© JUNGE FREIHEIT Verlag GmbH & Co.  www.jungefreiheit.de  17/10 23. April 2010

CD: Gustav Mahler
Güte
Jens Knorr

Die frühen Hörerlebnisse prägen lebenslang. Wer sich in der DDR dem „spätbürgerlichen“ Komponisten Gustav Mahler zuwandte, war lange Zeit auf die alte Eterna-Serie des VEB Deutsche Schallplatten angewiesen, und er tat mit den Einspielungen der 5. bis 7. und 9. Symphonie durch das Leipziger Gewandhausorchester unter Václav Neumann – von einer mißlungenen Fünften abgesehen – keinen schlechten Griff, allein schon der instruktiven Werkeinführungen des früh verstorbenen Musikphilosophen Eberhardt Klemm wegen.

Der Zyklus blieb unvollendet, weil Neumann, seit 1964 Generalmusikdirektor in Leipzig, im August 1968 aus Protest gegen die Niederschlagung des Prager Frühlings alle seine Ämter in dem kollaborierenden Land niederlegte und nach Karel Ančerls Emigration nach Kanada das des Ersten Dirigenten der Tschechischen Philharmonie Prag übernahm.

Vielleicht ist der Mahler-Zyklus, den Neumann von 1976 bis 1982 mit der Tschechischen Philharmonie für die Firma Supraphon realisieren konnte, weit tschechischer noch als der von Rafael Kubelik mit dem Symphonieorchester des Bayerischen Rundfunks aus den Sechzigern, dem man prompt dieses Attribut angehängt hatte. Doch scheint in abwertend gemeinten Epitheta wie „böhmisch“ oder „musikantisch“ durchaus ein Moment von gegenteiliger Wahrheit auf, bei Mahler zumal: Kalischt, der Geburtsort Mahlers, liegt ja so weit nicht entfernt von Býchory und Prag, den Geburtsorten beider Dirigenten.

Wie alle Geister, so scheiden sich an Mahler auch die der Dirigenten.

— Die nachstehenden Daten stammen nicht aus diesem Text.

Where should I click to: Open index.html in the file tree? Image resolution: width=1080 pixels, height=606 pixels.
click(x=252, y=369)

Den einen ist er der letzte Romantiker, den andern der erste Moderne. Der zweiten Gruppe gehört Neumann keinesfalls an, doch läßt er sich auch nicht umstandslos der ersten Gruppe zuschlagen. Ohnehin ist heute, da jedes mittlere Orchester und jeder Pult-Depp ihren Mahler im Repertoire haben, die Frontlinie unscharf und Interpretation oft nur noch bloße marktstrategische Behauptung.

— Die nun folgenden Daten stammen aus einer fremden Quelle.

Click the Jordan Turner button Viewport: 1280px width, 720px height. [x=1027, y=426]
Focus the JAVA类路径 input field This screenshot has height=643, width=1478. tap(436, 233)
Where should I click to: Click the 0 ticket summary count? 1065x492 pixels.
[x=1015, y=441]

Neumann läßt sich von den Partituren seines Komponisten in gemeinsamer Landschaft verorten und findet über Herkunft und Biographie den ganz eigenen Ton. Er führt die Tschechische Philharmonie sicher und unprätentiös, auf eigene Leipziger Erfahrungen zurückgreifend, aber gewiß auch auf die des Orchesters mit dem großen Karel Ančerl, dem wir eine grandiose Aufnahme von Mahlers Neunter aus dem Jahr 1966 verdanken. Die musikalische Darstellung ist von jener unerträglichen Leichtigkeit des Seins in Zeiten der tschechischen „Normalisierung“, ein ernstes Spiel mit Affirmation und Negation schlechter Wirklichkeit: die Vierte ein unheimlicher Gespenstertanz unter überaus freundlich gemütvoller Oberfläche, der erste Satz der Siebten kafkaesk durchtrieben, das Finale der Achten eine Affirmation des Möglichen, alle Adagios versöhnlich ohne Sauce. Gegen die Qualität der Interpretation fallen Mängel von Orchester und Gesangssolisten nicht ins Gewicht.

Im Vorgriff auf Mahlers hundertsten Geburtstag sei empfohlen, auf diesen Mahler-Zyklus zurückzugreifen (Supraphon SU 3880-2), der, wie Jens Malte Fischer schreibt, „zu den unterschätzten Beiträgen im internationalen Mahler-Katalog“ gehört. Die Tugend des Dirigenten Václav Neumann macht die Qualität dieses seines Beitrags aus: Güte.